Yes, I'm stealing lines from Shakespeare to get your attention, but for authors, the question is real. Every book needs a title, and it's sometimes hard to generate one that's both descriptive and alluring. I probably will never pick up a book that has words like rotting or frenzy in the title, though I know people who love that sort of thing. I also avoid mysteries with too-cute titles, usually puns stretched beyond what my English teacher brain can bear. Murder mystery titles should evoke questions about crime, but readers decide from the title (among other things, like the cover, which we'll look at once we get a title) how gory, how depraved, how awful those crimes will be.
My Work in Progress concerns a woman who wakes from a coma to find that her beloved cop husband is dead.
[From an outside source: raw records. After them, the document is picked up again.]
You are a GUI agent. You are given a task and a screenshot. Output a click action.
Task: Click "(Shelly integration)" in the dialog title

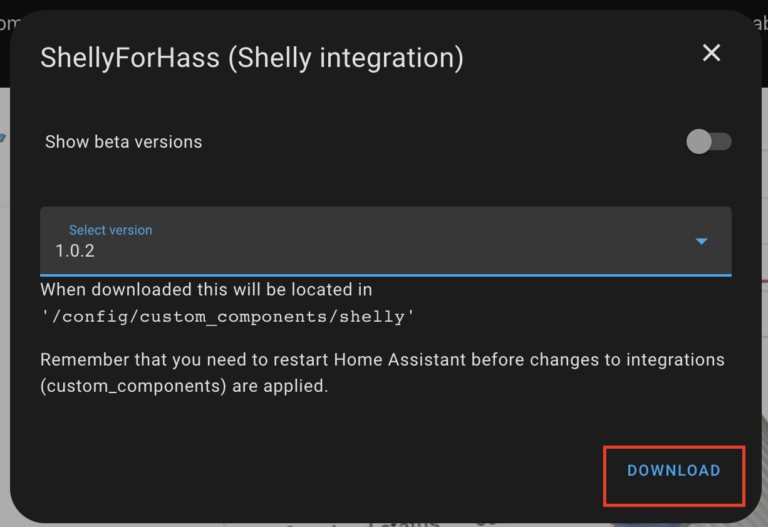point(345,58)
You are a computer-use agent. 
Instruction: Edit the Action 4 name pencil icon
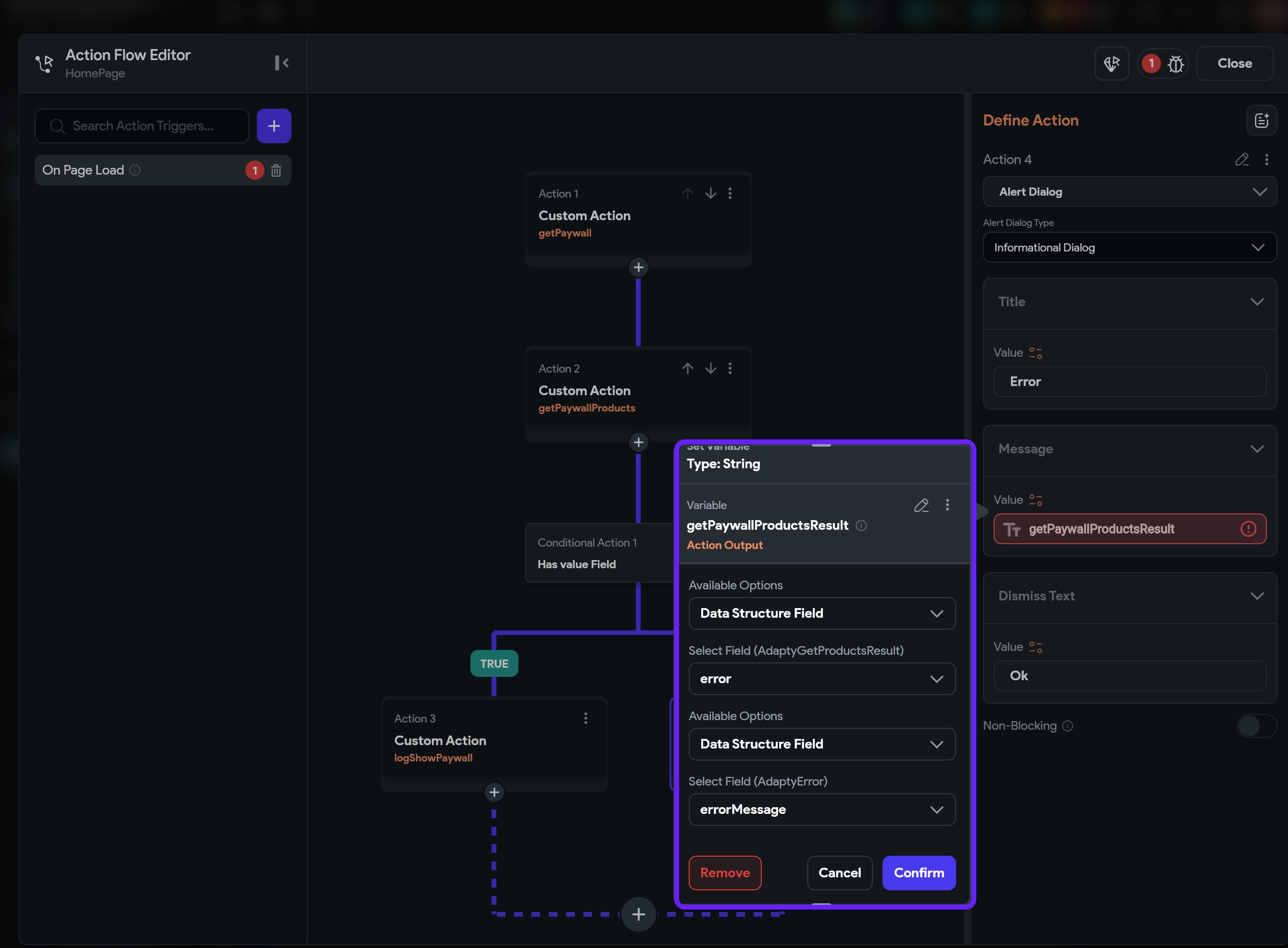click(x=1241, y=160)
The book traces her search for answers about his death and the circumstances surrounding it. Like all my books, the gore level is low and the threat level, while high, isn't bloodcurdling. In my books, no one will ever have their fingernails pulled out, be water-boarded, or get beaten half to death, at least where readers have to watch. I hate that sort of "entertainment." My emphasis is on solving the crime, and while there's plenty of danger, there is no gratuitous violence.
So this book's hero, Tonnie Berndt, is trying to find out what she missed and what really happened to her long-dead husband. Got a great title for a book like that? I have a working title, but I'd love some new ideas.